:: TEXTO DE LEITURA

Por Rui Costa Pimenta
Nas últimas semanas ouvimos de modo insistente que, para enfrentar a crise da pandemia, seria necessário deixar de lado as diferenças políticas e partidárias e unir todos os brasileiros para enfrentar a crise. A ideia, muito pouco original, foi expressa pelo atual governador da Bahia, pelo PT, Rui Costa.
Ela é o desenvolvimento lógico da ideia de constituição de uma frente ampla, ou seja, uma frente da esquerda com a direita que alguns mais afoitos tiveram a coragem de chamar de “civilizada”, em oposição ao bolsonarismo.
Nesta semana, pudemos ver o resultado desta política. O Congresso Nacional, em acordo com Bolsonaro, com a bênção do STF desfechou o mais brutal golpe contra a classe trabalhadora nacional ao aprovar a Medida Provisória 905 e a Medida Provisória 936.
Com estas duas medidas, a burguesia não civilizada e a burguesia civilizada unem-se em um bárbaro ataque contra a maioria do País.
Apenas com a MP 936, que permite a suspensão do contrato dos trabalhadores com uma redução salarial de até 70%, os capitalistas deverão retirar da classe trabalhadora cerca de 100 bilhões. Uma parte disso será reposta pelo governo com os fundos para pagamento do salário desemprego que, de qualquer modo, seriam gastos no caso de demissão e agora são transferidos para os patrões.
Muitos porta-vozes da esquerda nacional saudaram o generoso auxílio emergencial aprovado no Congresso de R$ 43 bilhões, ou seja, R$ 600,00 para cada trabalhador autônomo por três meses. Teria sido, dizem, uma grande conquista. No entanto, com apenas a MP 936, os patrões já conseguiram retirar dos trabalhadores o dobro deste valor. A burguesia retira em dobro literalmente com a mão direita o que deu com a mão esquerda. Os próprios trabalhadores é que estão pagando a concessão do auxílio emergencial.
O conjunto das medidas, no entanto, vai muito mais longe. O 13º salário fica virtualmente extinto pois poderá ser incorporado no salário mensal. Imagine-se o tamanho da transferência de renda. O que for negociado com os sindicatos se sobrepõe a partir de agora ao estatuto legal, o que significa que os patrões podem retirar todas as conquistas dos trabalhadores na mesa de negociação da campanha salarial. Com os sindicatos enfraquecidos pelo desemprego e com a maioria dos sindicatos nas mãos de verdadeiros prepostos patronais, as perdas dos trabalhadores serão astronômicas. Como se não bastasse, os contratos coletivos são desautorizados em prol de contratos individuais, os quais impedem os trabalhadores de atuar coletivamente. As demissões são facilitadas. Nem vamos entrar aqui na falácia bolsonarista de que a redução salarial impede as demissões. Sabemos que o que vai ocorrer é um grande número de demissões e com elas a redução salarial.

::::
:: EXTRATOS DE DADOS

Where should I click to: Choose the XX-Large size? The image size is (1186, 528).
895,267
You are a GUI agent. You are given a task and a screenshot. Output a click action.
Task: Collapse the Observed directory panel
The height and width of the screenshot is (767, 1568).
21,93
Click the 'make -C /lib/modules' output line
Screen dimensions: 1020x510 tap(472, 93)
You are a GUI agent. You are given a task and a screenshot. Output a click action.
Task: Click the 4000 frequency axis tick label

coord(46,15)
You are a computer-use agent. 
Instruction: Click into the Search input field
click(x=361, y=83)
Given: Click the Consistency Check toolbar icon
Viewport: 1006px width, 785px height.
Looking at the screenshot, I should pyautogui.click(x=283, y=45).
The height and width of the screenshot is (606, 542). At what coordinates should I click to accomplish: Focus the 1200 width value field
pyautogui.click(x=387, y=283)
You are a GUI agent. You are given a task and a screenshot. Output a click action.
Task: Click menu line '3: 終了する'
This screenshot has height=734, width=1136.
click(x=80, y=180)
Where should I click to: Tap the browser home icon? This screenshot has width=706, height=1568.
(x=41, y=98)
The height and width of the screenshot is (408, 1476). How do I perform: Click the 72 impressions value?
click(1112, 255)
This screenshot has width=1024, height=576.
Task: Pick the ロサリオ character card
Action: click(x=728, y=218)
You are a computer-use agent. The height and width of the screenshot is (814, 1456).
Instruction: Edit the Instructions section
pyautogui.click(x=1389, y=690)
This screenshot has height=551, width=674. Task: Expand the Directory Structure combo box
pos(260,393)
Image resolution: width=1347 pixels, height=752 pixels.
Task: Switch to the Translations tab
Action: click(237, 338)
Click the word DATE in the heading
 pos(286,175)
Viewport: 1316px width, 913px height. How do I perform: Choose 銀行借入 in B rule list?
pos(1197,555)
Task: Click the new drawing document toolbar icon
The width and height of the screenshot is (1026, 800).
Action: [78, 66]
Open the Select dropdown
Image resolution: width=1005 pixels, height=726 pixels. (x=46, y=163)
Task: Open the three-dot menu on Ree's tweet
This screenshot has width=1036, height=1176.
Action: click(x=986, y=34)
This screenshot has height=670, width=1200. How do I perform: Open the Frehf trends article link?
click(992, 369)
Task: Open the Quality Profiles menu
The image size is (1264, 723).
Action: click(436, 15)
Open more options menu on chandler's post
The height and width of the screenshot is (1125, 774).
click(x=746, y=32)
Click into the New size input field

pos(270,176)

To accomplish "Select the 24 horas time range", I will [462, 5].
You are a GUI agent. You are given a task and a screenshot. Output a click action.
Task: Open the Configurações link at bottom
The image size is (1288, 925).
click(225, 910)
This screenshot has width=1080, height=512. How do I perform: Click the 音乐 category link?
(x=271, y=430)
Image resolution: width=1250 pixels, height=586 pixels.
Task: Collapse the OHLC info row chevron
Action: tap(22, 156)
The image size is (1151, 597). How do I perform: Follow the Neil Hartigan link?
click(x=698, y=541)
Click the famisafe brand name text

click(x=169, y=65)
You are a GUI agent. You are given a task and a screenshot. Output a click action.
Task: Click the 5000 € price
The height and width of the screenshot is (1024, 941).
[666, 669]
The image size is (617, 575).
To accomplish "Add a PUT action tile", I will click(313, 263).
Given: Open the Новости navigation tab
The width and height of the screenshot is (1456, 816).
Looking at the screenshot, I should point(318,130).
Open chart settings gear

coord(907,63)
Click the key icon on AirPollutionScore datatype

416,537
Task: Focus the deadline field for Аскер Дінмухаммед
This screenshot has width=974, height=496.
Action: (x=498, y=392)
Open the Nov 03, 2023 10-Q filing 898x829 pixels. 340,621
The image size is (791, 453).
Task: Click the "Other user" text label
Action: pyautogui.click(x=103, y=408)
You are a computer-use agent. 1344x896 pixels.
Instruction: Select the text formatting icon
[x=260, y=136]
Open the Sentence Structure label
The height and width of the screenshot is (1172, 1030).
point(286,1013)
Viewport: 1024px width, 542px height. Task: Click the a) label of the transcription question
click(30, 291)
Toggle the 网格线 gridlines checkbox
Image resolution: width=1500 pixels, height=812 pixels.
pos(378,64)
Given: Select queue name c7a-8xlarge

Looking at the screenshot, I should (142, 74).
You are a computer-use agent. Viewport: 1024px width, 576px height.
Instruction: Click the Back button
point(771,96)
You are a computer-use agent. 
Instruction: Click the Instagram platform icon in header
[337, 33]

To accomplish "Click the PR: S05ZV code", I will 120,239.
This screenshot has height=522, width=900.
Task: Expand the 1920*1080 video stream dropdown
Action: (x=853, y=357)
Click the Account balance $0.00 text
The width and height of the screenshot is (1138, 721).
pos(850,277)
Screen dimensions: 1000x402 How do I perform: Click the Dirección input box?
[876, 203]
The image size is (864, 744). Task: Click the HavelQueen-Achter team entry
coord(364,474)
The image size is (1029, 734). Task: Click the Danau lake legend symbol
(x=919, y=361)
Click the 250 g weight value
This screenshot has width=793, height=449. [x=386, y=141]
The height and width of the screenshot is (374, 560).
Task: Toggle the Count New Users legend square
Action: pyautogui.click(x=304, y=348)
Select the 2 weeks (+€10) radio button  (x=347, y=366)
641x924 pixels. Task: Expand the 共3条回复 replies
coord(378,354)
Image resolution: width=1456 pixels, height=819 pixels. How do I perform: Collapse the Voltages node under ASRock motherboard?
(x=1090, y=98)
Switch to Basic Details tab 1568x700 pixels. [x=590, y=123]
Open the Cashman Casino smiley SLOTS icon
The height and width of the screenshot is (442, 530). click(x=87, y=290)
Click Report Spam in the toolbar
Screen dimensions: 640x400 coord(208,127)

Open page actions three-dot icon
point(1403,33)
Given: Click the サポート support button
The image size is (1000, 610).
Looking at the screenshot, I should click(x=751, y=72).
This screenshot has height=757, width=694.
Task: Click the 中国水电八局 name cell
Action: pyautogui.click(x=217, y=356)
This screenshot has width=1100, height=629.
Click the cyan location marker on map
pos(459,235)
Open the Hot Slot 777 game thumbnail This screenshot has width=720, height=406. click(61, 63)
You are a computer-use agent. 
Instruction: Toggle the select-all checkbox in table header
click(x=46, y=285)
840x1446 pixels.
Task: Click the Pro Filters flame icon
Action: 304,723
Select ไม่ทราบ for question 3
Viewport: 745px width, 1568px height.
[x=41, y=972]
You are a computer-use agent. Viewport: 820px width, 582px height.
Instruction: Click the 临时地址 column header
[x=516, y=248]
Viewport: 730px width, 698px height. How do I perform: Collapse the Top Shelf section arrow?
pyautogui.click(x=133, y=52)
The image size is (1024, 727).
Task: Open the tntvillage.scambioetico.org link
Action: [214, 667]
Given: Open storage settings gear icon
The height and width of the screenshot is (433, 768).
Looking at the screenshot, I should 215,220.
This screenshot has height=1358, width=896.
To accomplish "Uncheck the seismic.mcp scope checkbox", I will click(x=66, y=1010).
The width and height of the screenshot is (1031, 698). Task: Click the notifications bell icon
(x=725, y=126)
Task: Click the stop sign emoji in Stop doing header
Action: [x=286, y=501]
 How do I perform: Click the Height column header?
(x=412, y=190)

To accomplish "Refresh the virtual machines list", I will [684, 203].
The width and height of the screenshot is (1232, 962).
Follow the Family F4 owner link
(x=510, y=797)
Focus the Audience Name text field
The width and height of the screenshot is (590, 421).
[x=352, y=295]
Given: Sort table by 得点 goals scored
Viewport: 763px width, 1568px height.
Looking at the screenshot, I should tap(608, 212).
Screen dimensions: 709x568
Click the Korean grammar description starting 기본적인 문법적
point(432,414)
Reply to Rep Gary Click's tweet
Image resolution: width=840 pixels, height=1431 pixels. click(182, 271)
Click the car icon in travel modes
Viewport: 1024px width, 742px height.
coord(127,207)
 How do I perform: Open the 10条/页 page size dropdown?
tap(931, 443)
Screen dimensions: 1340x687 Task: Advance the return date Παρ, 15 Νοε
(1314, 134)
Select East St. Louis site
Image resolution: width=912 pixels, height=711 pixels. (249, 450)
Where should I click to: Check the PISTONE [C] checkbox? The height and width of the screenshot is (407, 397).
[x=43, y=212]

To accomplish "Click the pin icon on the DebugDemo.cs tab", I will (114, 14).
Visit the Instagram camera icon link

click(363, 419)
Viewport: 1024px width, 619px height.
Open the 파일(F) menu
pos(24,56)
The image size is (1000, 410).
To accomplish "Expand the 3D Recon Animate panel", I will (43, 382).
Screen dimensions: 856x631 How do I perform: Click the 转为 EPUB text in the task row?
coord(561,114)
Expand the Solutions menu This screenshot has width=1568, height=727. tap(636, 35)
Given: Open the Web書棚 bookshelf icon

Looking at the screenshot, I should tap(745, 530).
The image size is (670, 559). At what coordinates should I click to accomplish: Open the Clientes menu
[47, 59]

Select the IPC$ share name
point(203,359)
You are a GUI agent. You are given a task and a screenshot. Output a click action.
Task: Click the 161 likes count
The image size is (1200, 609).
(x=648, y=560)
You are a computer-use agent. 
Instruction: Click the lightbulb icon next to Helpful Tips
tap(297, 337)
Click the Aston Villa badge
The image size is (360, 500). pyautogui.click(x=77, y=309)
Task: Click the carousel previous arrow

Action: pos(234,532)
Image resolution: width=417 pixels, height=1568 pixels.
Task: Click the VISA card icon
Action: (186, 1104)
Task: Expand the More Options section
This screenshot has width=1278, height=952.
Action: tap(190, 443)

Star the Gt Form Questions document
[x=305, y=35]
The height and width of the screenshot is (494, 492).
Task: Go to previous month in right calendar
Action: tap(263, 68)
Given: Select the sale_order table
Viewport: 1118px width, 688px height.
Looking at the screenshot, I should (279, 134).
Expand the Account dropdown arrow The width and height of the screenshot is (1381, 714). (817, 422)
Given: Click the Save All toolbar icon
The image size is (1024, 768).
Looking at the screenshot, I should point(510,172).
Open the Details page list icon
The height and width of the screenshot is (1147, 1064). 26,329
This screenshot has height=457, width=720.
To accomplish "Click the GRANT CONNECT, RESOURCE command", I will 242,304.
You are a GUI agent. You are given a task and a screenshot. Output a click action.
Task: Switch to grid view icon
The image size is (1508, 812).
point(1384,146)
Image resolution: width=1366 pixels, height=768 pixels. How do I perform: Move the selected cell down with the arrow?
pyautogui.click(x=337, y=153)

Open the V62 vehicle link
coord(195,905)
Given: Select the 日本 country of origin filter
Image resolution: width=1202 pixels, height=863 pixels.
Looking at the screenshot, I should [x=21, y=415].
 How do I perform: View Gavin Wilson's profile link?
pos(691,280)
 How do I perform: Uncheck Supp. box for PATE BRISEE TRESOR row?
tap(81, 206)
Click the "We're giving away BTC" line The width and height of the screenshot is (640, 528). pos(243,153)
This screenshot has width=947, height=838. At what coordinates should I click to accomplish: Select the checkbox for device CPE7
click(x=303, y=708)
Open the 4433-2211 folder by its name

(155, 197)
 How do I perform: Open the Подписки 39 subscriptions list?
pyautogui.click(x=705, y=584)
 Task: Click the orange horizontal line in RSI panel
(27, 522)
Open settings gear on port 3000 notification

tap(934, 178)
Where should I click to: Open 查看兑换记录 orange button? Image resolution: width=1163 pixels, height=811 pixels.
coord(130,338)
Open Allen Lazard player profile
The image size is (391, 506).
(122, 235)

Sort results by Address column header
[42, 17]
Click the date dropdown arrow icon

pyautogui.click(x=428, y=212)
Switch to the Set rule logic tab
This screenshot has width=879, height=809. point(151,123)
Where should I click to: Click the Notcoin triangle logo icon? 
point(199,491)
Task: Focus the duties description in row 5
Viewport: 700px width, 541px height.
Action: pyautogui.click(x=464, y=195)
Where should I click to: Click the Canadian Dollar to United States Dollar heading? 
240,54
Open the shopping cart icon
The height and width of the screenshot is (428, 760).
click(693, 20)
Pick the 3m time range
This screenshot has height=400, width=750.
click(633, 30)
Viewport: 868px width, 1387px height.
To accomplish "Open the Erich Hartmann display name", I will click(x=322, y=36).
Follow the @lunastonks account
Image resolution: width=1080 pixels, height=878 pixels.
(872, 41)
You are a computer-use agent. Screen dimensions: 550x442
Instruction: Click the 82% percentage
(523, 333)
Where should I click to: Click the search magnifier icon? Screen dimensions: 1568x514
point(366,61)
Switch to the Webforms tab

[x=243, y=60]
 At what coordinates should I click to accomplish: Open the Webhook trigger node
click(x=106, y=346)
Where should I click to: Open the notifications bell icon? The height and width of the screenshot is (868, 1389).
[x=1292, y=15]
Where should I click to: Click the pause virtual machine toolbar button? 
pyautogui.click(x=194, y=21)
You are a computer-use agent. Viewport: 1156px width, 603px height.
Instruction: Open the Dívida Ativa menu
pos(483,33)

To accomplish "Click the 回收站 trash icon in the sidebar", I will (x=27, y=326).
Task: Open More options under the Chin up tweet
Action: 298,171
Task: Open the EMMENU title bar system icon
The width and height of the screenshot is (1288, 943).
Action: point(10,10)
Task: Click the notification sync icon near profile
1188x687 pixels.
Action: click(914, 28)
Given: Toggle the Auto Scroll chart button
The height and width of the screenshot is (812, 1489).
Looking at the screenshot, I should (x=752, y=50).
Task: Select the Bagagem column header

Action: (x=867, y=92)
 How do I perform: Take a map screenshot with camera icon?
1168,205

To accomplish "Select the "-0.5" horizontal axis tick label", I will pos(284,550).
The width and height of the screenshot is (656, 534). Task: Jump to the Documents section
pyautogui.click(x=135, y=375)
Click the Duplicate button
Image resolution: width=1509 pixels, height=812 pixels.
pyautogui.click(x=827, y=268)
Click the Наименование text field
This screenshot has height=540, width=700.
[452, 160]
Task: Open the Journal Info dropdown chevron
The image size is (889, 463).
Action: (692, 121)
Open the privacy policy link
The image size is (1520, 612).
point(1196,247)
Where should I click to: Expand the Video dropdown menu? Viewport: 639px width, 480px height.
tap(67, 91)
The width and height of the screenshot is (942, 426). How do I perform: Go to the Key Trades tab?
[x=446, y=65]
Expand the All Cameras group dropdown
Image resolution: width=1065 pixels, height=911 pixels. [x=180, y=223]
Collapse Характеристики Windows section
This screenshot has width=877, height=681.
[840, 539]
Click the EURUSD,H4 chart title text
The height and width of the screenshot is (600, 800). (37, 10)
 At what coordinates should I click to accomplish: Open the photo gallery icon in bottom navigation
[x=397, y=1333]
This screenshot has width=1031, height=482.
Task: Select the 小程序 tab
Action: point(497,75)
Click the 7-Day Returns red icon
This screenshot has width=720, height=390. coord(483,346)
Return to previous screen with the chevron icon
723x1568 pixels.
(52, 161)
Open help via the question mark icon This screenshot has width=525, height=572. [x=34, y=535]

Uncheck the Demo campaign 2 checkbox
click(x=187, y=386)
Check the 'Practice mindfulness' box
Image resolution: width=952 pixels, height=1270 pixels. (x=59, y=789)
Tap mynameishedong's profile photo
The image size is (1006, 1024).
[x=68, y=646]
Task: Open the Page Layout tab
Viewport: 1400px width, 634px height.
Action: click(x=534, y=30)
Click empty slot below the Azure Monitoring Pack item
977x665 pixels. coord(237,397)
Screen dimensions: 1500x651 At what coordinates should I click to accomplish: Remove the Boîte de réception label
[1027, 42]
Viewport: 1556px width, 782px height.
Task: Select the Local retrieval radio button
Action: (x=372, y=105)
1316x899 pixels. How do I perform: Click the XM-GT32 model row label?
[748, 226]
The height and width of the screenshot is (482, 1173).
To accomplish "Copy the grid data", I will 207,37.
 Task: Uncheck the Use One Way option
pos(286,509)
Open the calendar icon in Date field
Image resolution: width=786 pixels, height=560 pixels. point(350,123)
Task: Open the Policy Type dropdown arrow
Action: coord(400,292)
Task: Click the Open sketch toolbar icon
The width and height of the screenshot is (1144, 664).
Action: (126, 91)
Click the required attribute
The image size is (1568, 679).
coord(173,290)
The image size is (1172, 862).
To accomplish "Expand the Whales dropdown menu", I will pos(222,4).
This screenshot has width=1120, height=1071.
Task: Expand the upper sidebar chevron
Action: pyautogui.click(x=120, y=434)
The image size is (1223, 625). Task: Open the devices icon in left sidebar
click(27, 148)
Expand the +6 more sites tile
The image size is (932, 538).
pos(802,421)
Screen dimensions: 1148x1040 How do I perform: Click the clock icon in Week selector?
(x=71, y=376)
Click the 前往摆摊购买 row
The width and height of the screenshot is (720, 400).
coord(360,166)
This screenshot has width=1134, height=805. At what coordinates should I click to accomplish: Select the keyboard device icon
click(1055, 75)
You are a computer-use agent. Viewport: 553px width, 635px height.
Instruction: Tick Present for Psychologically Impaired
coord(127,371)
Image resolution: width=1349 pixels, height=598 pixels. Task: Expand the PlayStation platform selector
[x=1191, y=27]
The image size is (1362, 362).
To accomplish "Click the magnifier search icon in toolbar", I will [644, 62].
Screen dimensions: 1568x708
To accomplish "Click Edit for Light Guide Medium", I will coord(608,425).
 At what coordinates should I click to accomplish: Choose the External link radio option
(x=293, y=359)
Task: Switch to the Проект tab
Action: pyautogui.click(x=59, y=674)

::::

▶ **TAREFA A REALIZAR**
Continue o texto sobre as Medidas Provisórias 905 e 936 a partir da última frase apresentada.

▶ **RESPOSTA DA TAREFA**
Esta é a verdadeira união nacional e a única possível. Ao contrário de somar esforços para combater o vírus, o que vemos é que a classe exploradora se aproveita da situação de crise para roubar sem pudor e nem piedade a maioria nacional, ou seja, a classe trabalhadora que terá que arcar com a pandemia, sem qualquer ajuda real dos governos, com o peso da crise capitalista e salvar os capitalistas em meio à crise.
Isso é tudo o que resta das ilusões da frente ampla e da união de todos os brasileiros. Esta política significa apenas e tão somente entregar os trabalhadores de mãos e pés amarrados ao Moloch do livre mercado, onde os trabalhadores são deixados para morrer de fome e os capitalistas são salvos pelo Estado e pela socialização das perdas.
É preciso romper imediatamente com toda ilusão sobre a união nacional e a frente ampla. O que está em pauta nestas propostas não é a luta contra o bolsonarismo. O bolsonarismo é usado como espantalho para que os trabalhadores sejam atrelados ao carro da burguesia. É uma política de traição da classe trabalhadora.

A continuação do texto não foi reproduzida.